TEXT:

Manufacturers may optionally declare additional electrical characteristics including:

• Thermometer inductance and capacitance
• Capacitance to earth
• Resistance of internal wiring
• Minimum usable immersion depth
• Self-heating power coefficients

This level of standardisation makes Pt100 sensors conforming to IEC 60751 fully interchangeable—a major advantage when sourcing or replacing sensors in critical UK-based industrial applications.

Basic Sheathed Pt100 RTD Assemblies

Our sheathed Pt100 RTD sensor assemblies are designed as cost-effective, general-purpose solutions for a wide range of industrial temperature measurement applications. These sensors typically operate across a temperature range of −100°C to +350°C, although custom versions can be manufactured for extended ranges.

As standard, each sensor contains a 100 ohm platinum element at 0°C, in line with IEC 60751 Class B tolerances. Optional Class A elements with enhanced accuracy—typically down to ±0.01%—are also available. These elements use high-purity, strain-free, doped platinum wire, encased in ceramic or glass insulation envelopes. Both thin-film and wire-wound RTD types are supported depending on the required stability and temperature range.

Sheathed assemblies can be configured with single, duplex, or triplex RTD elements, and are supplied with 2-wire, 3-wire, or 4-wire connections as standard. Four-wire configurations are ideal for precision bridge or potentiometric circuits and can be connected in either compensated or blind-loop format. Lead wires are typically made from Kapton®-insulated copper for temperature and chemical resistance.

A typical minimum immersion depth is around 50 mm. Recommended measuring current is below 5 mA to reduce self-heating effects. Insulation resistance is excellent, typically exceeding 100 MΩ at 240 V under ambient UK laboratory or factory conditions.

Tip designs are highly customisable to suit the application. These include reduced-diameter tips, thin-wall sheaths, and pierced shroud versions for measuring air and gas temperatures. The internal sheath is packed with inert insulating material to optimise heat transfer and reduce vibration sensitivity. Each unit is hermetically sealed to prevent moisture ingress and ensure long-term durability in harsh or corrosive environments.

Sheath diameters are available from 0.5 mm to 13 mm in virtually any length or bend configuration required. Standard construction materials include 316 stainless steel, with optional upgrades to Inconel 600, Incoloy 800, nickel, and other specialist alloys. Fluoroplastic cladding is also available for demanding chemical or high-humidity environments.

A wide variety of end seals and terminal options are offered to match your requirements. These range from basic lab connectors and quick-release plugs, to heavy-duty industrial enclosures with protection tubes, thermowells, transmitters, and head-mounting systems. Whatever your UK application—from food production to petrochemical processing—we can supply or manufacture a compatible Pt100 assembly.

Mineral Insulated Metal Sheathed Pt100 RTD Assemblies (MI / MIMS)

One of the most popular formats for industrial Pt100 RTD sensors in the UK is the Mineral Insulated Metal Sheathed (MI or MIMS) type. This design is similar in construction to a mineral insulated thermocouple, consisting of a seamless metal sheath filled with compacted magnesium oxide (MgO) powder. The powder insulates and supports the RTD element and lead wires, forming a hermetically sealed, high-integrity probe.

[Entries on target coordinates]
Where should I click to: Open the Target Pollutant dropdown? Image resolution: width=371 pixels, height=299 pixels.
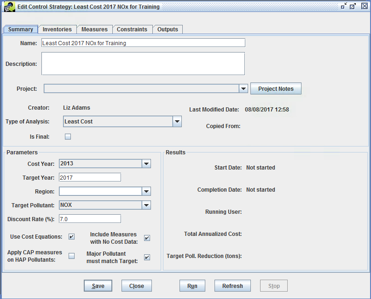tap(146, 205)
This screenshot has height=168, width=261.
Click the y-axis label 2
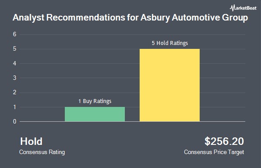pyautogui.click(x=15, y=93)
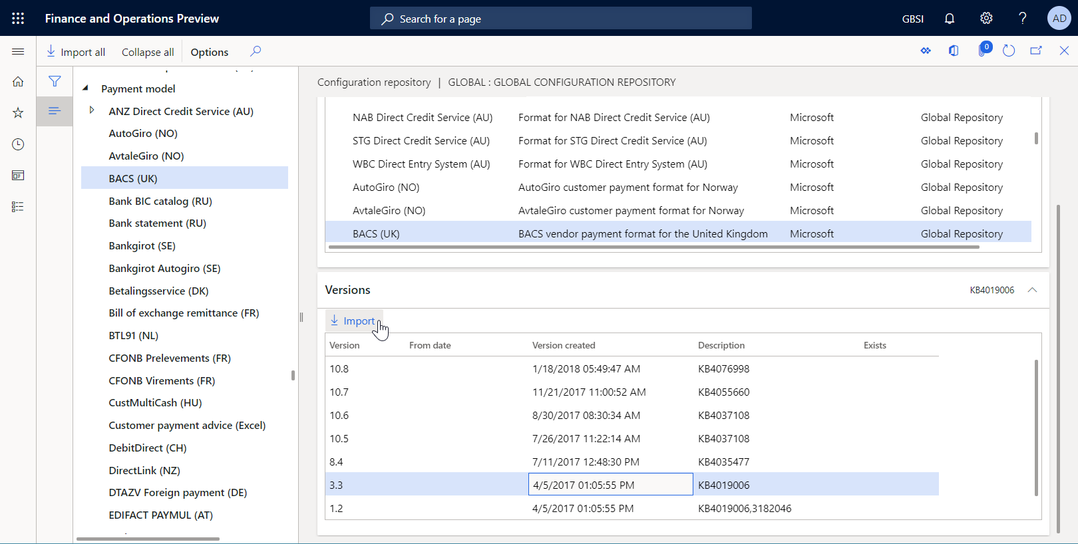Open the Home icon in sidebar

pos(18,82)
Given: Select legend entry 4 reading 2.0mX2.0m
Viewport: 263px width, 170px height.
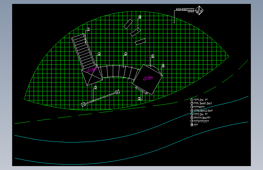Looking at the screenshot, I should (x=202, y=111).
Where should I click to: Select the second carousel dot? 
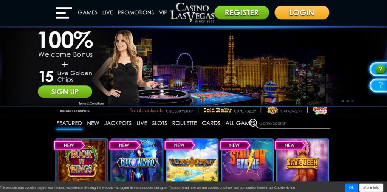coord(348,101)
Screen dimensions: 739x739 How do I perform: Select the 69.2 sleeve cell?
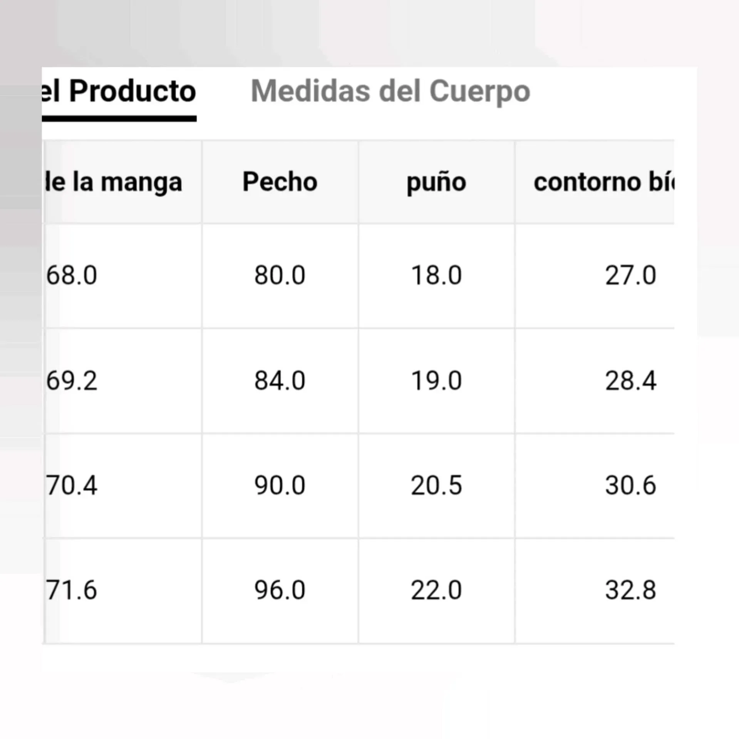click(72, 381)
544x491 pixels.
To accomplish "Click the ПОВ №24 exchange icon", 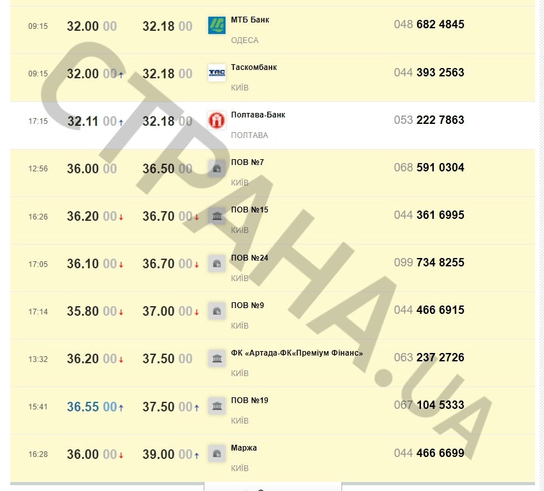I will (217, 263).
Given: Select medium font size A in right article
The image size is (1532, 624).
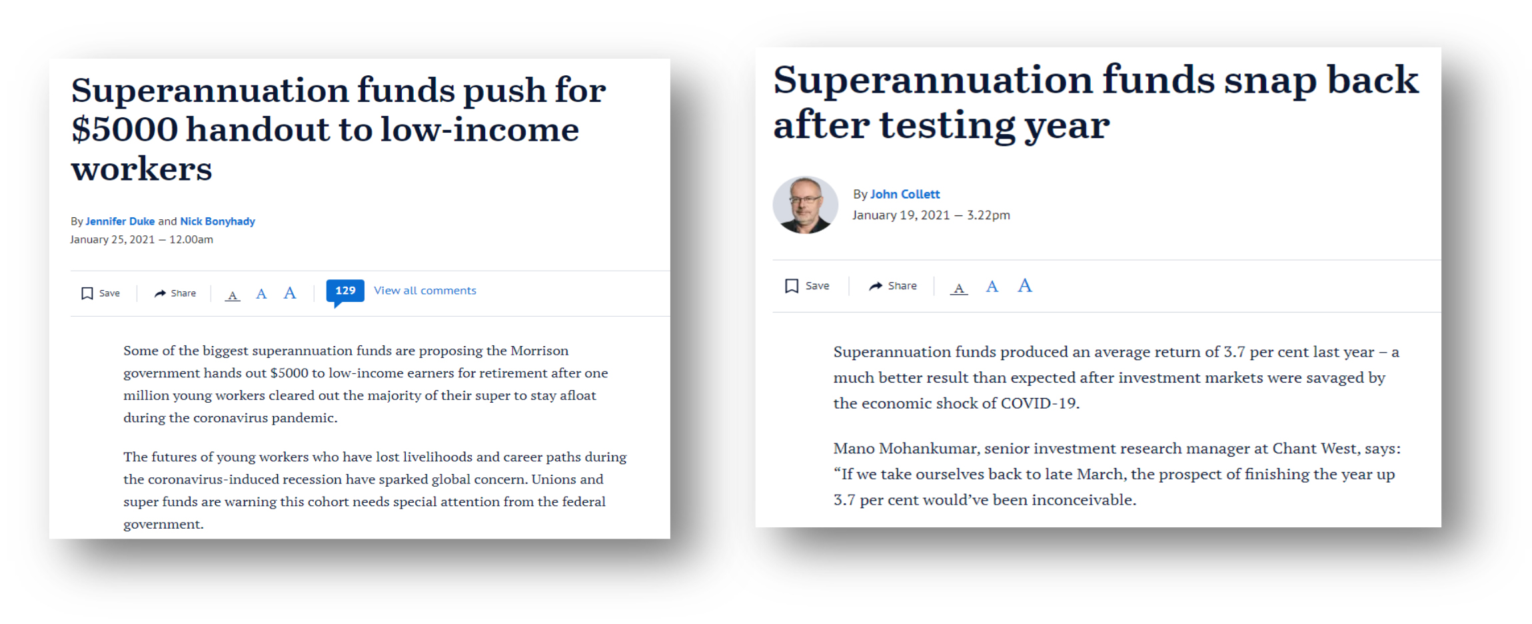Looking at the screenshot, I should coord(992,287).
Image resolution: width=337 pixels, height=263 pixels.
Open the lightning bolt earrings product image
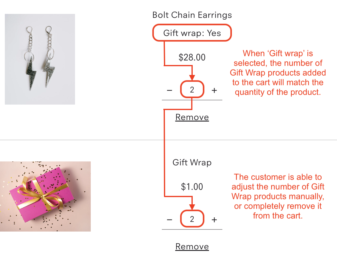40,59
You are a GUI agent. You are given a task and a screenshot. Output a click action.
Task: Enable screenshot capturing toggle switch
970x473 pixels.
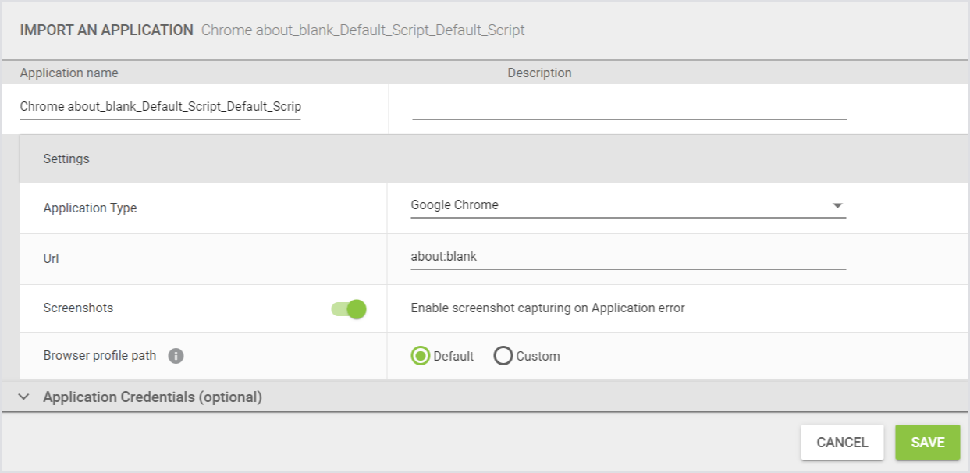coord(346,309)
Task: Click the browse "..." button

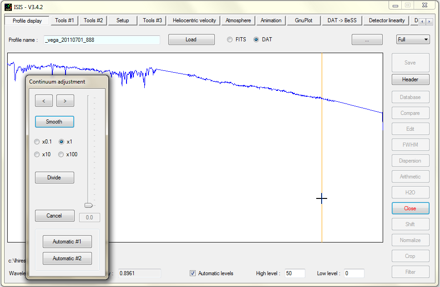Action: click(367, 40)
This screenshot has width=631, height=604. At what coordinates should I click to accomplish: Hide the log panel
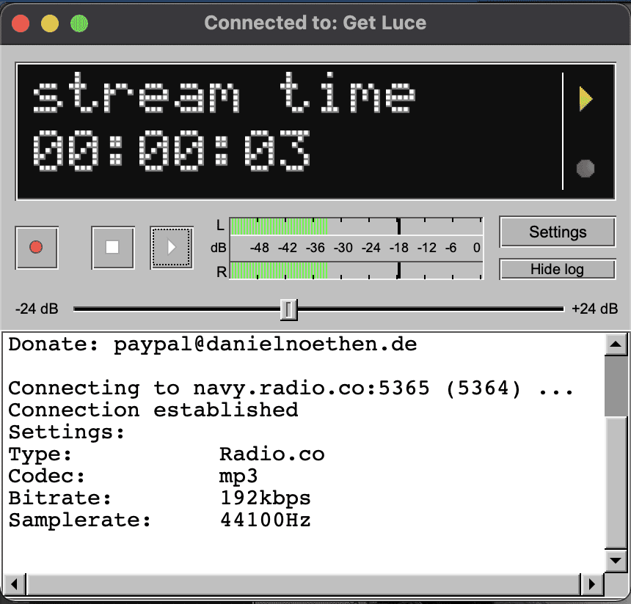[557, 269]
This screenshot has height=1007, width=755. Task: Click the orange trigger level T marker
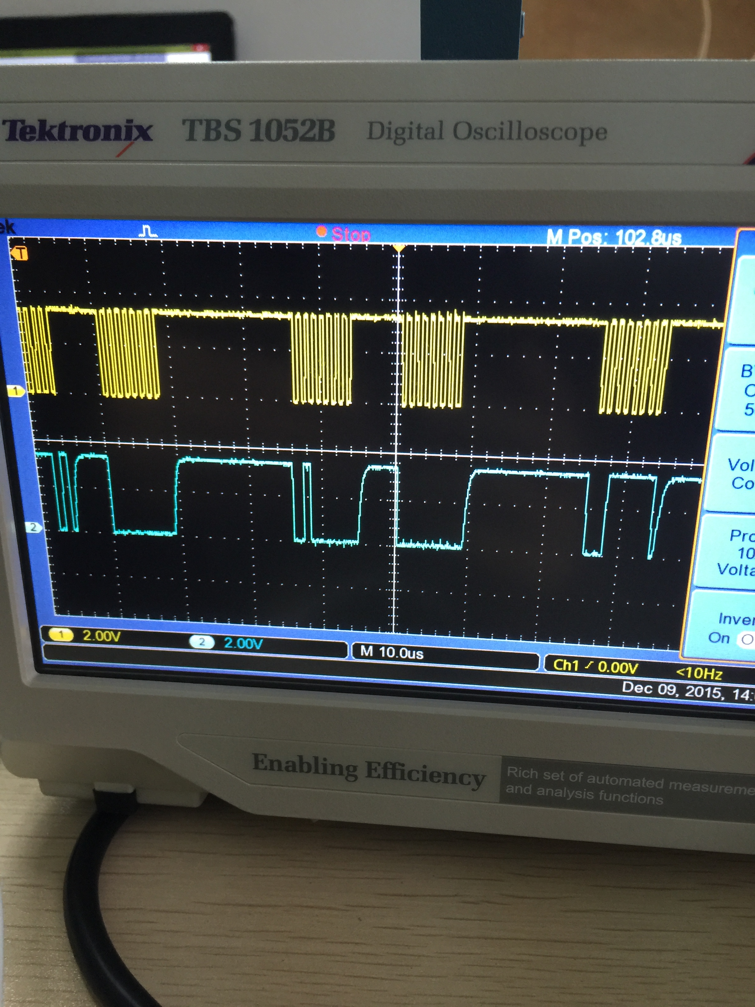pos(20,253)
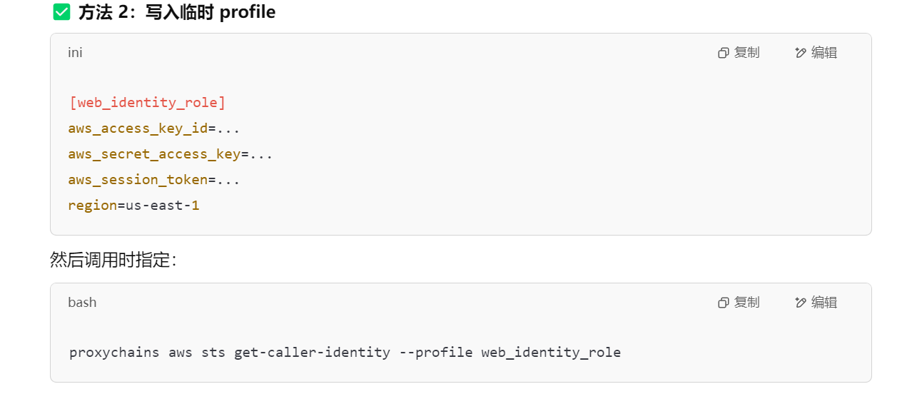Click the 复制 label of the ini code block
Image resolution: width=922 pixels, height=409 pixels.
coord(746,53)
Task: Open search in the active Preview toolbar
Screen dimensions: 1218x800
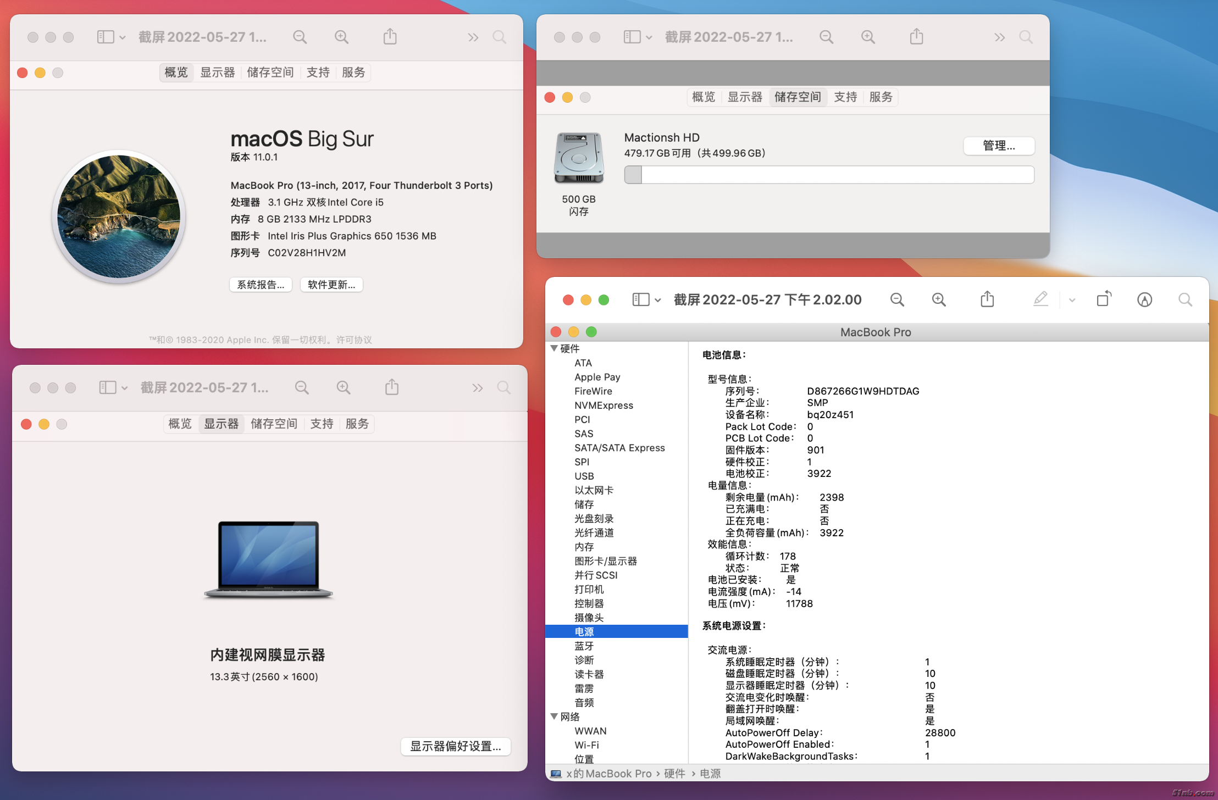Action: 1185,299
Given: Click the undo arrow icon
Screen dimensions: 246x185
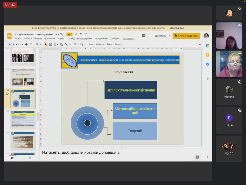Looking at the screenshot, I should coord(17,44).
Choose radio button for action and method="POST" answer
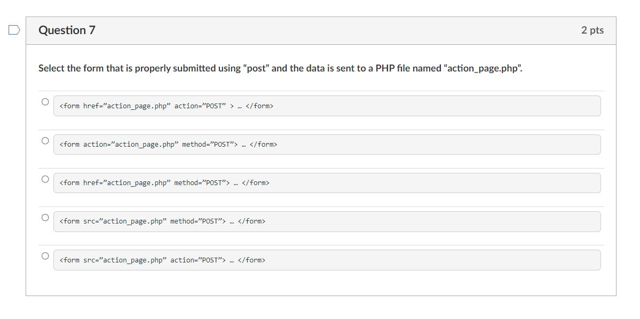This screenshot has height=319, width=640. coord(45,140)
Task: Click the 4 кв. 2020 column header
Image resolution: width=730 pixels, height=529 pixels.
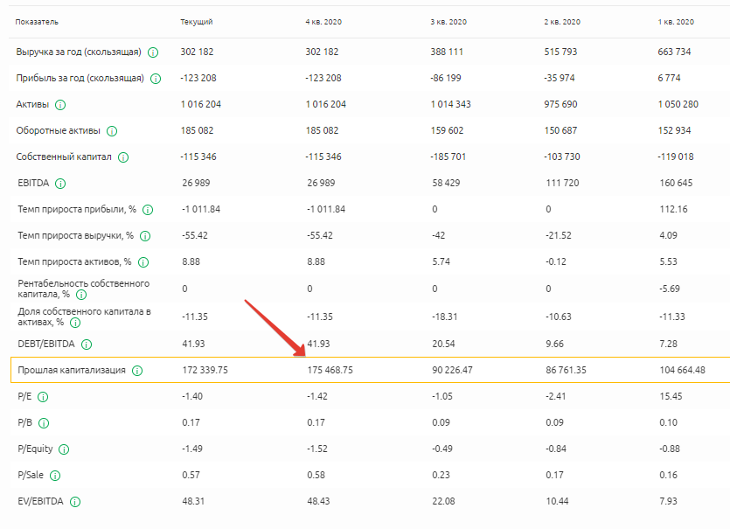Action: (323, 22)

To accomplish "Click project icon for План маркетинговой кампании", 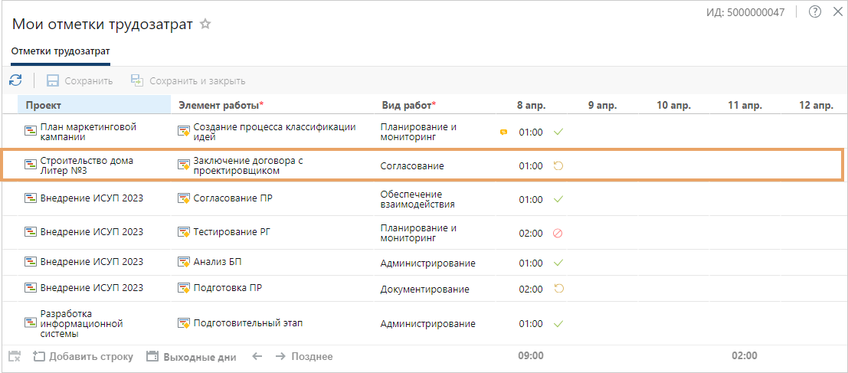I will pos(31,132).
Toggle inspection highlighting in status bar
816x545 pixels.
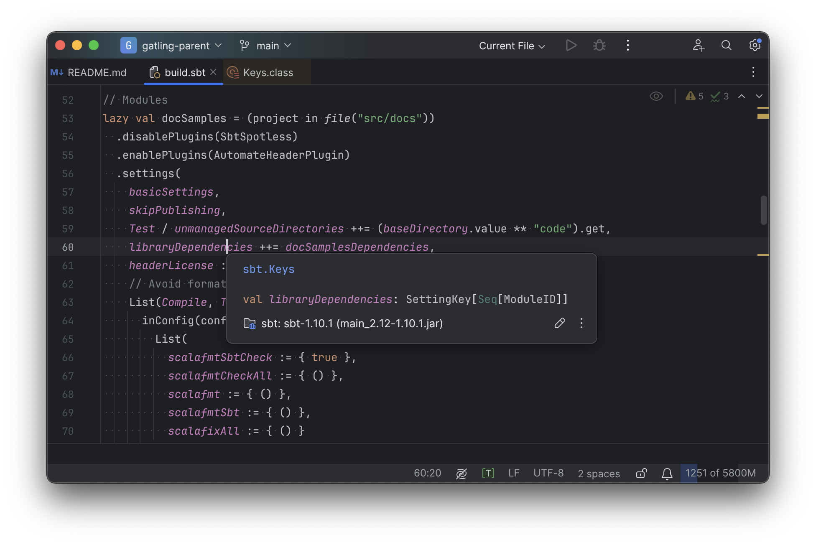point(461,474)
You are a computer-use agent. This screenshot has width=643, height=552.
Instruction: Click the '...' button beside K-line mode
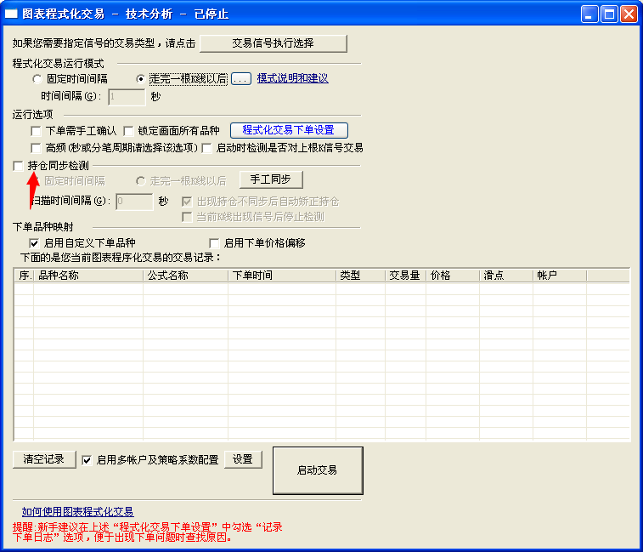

INSTRUCTION:
Answer these from the Pt100 sensor text:
(a) What temperature range do the basic sheathed assemblies typically cover?
(b) Below what level is the measuring current recommended to stay?
(c) What fills the metal sheath of the MI or MIMS type?

THE RESPONSE:
(a) −100°C to +350°C
(b) Below 5 mA
(c) Compacted magnesium oxide (MgO) powder